Santena – 4 gennaio 2014 – Siamo a vent’anni dall’ultima esondazione che nel 1994 colpì la nostra città.
1994-2014: vent’anni dalla grande alluvione di Santena
L’anno con il 4 porta eventi memorabili. Nel 1814 con la battaglia di Lipsia finiva l’avventura europea di Napoleone I. Centocinquant’anni fa, nel 1864, a Ginevra nasceva la Croce Rossa Internazionale. Cent’anni fa i nostri bisnonni e nonni, furono coinvolti in una guerra mondiale (1914-1918) che lasciò ormai dimenticati lutti in quasi tutte le nostre famiglie. Nel 1944 la Resistenza al nazifascismo riscattava l’onore degli Italiani nel mondo. Cinquant’anni fa, nel ’64, i Cinesi annunciavano di avere la bomba atomica. Il 2014 evoca invece qualcosa di terribile, avvenuto vent’anni prima, che non dobbiamo dimenticare: il genocidio nel cristiano Rwanda di 800.000 persone.
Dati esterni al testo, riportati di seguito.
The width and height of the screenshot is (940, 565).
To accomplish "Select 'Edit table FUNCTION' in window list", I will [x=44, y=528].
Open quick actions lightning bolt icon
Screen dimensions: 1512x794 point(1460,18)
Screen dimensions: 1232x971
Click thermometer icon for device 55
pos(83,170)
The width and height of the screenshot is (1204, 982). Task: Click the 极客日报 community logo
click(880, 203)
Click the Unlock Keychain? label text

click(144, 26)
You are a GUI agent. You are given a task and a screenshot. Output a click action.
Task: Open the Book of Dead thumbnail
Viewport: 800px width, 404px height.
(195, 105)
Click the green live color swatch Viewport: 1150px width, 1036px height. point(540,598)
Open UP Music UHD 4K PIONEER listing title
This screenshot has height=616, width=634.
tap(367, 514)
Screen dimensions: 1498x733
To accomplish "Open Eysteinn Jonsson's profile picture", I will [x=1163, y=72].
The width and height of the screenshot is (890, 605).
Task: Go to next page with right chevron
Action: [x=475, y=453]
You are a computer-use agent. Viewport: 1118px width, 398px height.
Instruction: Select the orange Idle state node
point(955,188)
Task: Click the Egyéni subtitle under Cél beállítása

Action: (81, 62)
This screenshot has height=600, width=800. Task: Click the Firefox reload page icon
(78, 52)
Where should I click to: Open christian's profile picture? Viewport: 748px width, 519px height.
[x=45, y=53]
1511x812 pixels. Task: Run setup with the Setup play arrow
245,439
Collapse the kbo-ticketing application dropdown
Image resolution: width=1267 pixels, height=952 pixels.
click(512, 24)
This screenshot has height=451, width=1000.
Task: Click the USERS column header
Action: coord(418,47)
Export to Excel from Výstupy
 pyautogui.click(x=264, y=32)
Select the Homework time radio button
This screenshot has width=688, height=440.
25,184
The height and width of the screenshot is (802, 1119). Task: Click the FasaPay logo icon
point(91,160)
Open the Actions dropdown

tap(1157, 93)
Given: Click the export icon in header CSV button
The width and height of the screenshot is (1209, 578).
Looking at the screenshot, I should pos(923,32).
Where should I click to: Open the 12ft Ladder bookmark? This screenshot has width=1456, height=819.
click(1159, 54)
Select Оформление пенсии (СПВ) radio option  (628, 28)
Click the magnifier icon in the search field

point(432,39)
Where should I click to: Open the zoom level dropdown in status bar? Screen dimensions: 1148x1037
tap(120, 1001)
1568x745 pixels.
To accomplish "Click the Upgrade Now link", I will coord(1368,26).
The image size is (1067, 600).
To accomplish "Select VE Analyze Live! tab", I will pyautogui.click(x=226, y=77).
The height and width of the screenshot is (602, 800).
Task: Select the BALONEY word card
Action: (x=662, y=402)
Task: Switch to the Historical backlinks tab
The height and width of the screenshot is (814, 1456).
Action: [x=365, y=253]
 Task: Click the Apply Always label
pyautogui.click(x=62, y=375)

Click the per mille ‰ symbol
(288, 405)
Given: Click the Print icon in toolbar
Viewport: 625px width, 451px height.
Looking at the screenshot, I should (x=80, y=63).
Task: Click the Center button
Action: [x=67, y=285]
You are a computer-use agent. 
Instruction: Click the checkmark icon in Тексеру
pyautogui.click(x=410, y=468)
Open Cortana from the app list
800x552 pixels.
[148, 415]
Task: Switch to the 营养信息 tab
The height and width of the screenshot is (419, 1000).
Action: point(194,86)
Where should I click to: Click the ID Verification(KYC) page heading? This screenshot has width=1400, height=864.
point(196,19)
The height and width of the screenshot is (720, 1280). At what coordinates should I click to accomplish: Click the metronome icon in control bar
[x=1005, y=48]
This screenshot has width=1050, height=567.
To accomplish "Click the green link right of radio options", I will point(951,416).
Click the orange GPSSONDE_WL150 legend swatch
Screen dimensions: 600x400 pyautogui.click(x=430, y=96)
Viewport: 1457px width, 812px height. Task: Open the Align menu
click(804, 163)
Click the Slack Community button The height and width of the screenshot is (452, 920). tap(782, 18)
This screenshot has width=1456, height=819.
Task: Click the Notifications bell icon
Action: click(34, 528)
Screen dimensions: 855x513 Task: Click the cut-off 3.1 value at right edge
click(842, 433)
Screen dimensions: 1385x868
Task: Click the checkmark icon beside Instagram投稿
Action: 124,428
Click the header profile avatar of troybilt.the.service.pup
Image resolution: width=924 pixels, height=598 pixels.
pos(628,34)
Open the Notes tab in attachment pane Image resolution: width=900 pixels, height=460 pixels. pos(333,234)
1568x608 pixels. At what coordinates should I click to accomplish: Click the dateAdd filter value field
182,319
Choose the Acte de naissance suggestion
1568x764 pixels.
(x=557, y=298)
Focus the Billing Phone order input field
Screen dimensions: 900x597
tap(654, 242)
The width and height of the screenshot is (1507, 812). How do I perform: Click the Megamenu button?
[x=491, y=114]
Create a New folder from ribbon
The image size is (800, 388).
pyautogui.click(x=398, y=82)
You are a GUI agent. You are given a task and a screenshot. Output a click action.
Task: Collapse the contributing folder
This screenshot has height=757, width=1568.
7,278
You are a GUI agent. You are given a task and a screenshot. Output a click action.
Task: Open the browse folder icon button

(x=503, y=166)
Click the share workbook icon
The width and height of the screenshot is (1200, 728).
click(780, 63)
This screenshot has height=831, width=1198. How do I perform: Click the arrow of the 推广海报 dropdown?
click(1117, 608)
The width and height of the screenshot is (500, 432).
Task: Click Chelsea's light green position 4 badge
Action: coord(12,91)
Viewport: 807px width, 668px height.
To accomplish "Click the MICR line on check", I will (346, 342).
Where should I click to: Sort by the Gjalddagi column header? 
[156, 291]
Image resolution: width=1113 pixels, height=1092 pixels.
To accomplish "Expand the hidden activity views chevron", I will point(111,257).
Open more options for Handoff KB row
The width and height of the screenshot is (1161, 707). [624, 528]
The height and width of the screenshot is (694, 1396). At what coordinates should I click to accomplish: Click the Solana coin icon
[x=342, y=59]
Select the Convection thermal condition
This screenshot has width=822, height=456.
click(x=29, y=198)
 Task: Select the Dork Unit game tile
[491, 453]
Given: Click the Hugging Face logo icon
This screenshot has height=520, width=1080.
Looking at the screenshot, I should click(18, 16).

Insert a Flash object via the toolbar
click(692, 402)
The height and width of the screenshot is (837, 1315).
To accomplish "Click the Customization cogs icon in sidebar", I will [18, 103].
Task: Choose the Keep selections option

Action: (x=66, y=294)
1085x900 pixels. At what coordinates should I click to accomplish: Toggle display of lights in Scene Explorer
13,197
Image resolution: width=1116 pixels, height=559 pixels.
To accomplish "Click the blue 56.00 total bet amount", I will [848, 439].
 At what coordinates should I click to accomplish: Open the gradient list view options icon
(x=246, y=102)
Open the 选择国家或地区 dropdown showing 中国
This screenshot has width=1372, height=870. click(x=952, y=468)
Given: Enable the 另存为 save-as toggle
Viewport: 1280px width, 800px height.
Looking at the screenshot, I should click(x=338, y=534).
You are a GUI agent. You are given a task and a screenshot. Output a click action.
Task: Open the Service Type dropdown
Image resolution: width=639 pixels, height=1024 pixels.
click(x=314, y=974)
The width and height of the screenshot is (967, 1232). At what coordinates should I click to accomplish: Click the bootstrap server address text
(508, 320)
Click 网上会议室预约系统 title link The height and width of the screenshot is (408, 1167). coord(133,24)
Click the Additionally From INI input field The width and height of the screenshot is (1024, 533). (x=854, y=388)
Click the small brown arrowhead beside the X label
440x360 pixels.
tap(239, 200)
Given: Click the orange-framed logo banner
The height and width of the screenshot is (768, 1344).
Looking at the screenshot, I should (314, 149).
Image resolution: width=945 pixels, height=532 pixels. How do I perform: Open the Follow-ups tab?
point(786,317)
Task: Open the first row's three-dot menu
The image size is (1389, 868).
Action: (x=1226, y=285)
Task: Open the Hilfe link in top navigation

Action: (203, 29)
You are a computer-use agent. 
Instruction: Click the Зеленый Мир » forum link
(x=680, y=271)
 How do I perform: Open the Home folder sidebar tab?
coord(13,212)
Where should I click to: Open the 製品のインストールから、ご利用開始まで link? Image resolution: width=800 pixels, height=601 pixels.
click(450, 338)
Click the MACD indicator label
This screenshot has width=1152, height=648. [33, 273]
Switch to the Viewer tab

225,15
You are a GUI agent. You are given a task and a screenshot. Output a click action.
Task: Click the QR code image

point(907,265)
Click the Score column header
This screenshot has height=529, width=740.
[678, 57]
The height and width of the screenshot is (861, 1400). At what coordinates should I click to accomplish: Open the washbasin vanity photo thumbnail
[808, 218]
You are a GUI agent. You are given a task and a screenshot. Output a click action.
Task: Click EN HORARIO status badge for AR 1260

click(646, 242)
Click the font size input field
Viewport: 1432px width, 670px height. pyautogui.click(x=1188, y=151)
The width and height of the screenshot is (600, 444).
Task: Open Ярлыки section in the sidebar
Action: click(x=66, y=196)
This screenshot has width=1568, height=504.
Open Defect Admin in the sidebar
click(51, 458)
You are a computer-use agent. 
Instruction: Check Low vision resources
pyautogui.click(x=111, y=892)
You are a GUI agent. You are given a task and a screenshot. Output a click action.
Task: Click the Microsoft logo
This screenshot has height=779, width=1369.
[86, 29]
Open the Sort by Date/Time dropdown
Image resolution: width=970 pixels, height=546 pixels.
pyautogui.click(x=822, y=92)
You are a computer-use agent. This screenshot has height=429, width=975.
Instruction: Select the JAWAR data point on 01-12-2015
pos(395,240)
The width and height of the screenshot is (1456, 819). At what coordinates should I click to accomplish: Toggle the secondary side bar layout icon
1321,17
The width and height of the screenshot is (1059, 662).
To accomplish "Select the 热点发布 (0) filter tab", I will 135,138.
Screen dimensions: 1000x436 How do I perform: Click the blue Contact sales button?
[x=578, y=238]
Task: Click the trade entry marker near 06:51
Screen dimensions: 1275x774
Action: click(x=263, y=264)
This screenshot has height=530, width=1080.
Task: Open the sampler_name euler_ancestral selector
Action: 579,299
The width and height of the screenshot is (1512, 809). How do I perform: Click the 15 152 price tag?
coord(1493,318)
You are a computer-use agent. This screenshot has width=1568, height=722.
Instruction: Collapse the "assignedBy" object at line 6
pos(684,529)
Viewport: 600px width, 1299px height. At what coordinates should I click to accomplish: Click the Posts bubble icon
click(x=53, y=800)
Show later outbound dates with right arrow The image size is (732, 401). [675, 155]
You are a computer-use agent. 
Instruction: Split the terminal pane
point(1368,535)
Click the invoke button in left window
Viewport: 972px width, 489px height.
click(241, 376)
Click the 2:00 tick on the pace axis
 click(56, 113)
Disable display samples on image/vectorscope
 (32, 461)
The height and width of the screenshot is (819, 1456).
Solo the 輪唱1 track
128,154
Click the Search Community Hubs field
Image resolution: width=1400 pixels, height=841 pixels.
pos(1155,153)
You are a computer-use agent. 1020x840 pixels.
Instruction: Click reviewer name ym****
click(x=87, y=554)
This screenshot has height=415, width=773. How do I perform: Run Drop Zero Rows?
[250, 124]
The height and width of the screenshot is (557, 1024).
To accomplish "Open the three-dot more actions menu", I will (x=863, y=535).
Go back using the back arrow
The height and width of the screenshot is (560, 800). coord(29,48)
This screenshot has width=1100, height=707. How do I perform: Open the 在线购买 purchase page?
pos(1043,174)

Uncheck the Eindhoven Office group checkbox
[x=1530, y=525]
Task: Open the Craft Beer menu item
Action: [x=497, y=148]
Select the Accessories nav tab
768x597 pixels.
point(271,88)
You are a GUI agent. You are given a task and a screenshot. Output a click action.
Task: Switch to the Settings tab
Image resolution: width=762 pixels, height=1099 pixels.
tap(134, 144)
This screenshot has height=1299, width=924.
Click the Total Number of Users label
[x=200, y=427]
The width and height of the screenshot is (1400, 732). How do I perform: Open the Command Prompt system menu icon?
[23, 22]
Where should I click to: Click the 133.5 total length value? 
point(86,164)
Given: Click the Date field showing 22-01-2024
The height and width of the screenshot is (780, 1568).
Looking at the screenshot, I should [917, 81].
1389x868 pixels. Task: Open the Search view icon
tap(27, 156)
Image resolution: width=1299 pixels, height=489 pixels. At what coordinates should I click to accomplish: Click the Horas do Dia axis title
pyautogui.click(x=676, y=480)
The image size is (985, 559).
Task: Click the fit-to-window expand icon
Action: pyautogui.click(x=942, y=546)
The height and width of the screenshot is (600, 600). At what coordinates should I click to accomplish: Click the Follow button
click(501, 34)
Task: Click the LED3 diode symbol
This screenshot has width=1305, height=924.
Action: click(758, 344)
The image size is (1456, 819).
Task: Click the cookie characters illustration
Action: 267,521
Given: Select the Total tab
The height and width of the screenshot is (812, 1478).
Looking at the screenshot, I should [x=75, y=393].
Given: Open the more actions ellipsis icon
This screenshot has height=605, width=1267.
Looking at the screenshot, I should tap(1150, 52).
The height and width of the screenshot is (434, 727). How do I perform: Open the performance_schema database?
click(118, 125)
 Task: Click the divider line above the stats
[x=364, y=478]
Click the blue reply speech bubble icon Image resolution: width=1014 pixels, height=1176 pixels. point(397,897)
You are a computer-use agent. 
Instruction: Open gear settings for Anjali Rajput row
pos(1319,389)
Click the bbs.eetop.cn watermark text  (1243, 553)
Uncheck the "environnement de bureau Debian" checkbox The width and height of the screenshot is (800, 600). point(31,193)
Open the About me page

E seppure di dimensioni minori, ricorda come nello stesso anno i Santenesi fecero i conti col vivere sull’imbuto di un bacino idrografico abusato dall’uomo. Tracimando dagli argini, il 6 novembre 1994, la Banna inondava mezza città seminando angoscia. Enormi danni colpirono chi viveva nelle zone basse a destra e a sinistra del torrente. Molte famiglie vennero separate, per ore si persero i contatti con chi era fuori di casa. Nel buio si udivano invocazioni di aiuto, mentre auto ribaltate, cassoni della spazzatura, oggetti di qualunque tipo sottratti alle cantine e ai magazzini scorrevano nelle strade, nei cortili, nei campi. L’odore di fanghiglia mista a liquami inquinanti si diffuse dappertutto. Nessuno sapeva cosa fare, ci si consolò pensando che in fondo era andata bene perché i morti potevano essere di più.
Vent’anni fa per fortuna l’Italia era ancora un Paese molto ricco e a differenza di oggi aveva risorse in più per aiutare chi subiva una disgrazia. Bisognava cambiare i mobili, rifare gli impianti, ripulire la città e la campagna, ricostruire muri e pavimenti. Tutti si tirarono su le maniche. Ci fu anche chi ne profittò. Qualcuno forse abusò nel chiedere i rimborsi, qualcuno cercò di costruire la propria carriera sulle tragedie altrui. Sono cose che capitano. Chi pensava di aver a che fare con dei sudditi però sbagliava: i Santenesi, in gran parte, si comportarono da cittadini cui lo Stato riconosceva dei diritti e dei doveri. Oggi che lo Stato non ha più risorse Santena ha il dovere di richiamare le comunità che vivono a monte, perché governino il loro territorio in modo da evitare il ripetersi di disgrazie a valle. Nel bacino, infatti, si continua a cementificare e a costruire senza tener conto del pericolo. Il Comune preparando le commemorazioni deve dunque chieder conto alle altre istituzioni di come è gestito il sistema idrografico nel bacino. Vent’anni dopo, dobbiamo ricordare: è un obbligo verso le nuove generazioni e verso chi non c’è più.
Gino Anchisi
da Santena, la città di Camillo Cavour, 5 gennaio 2014.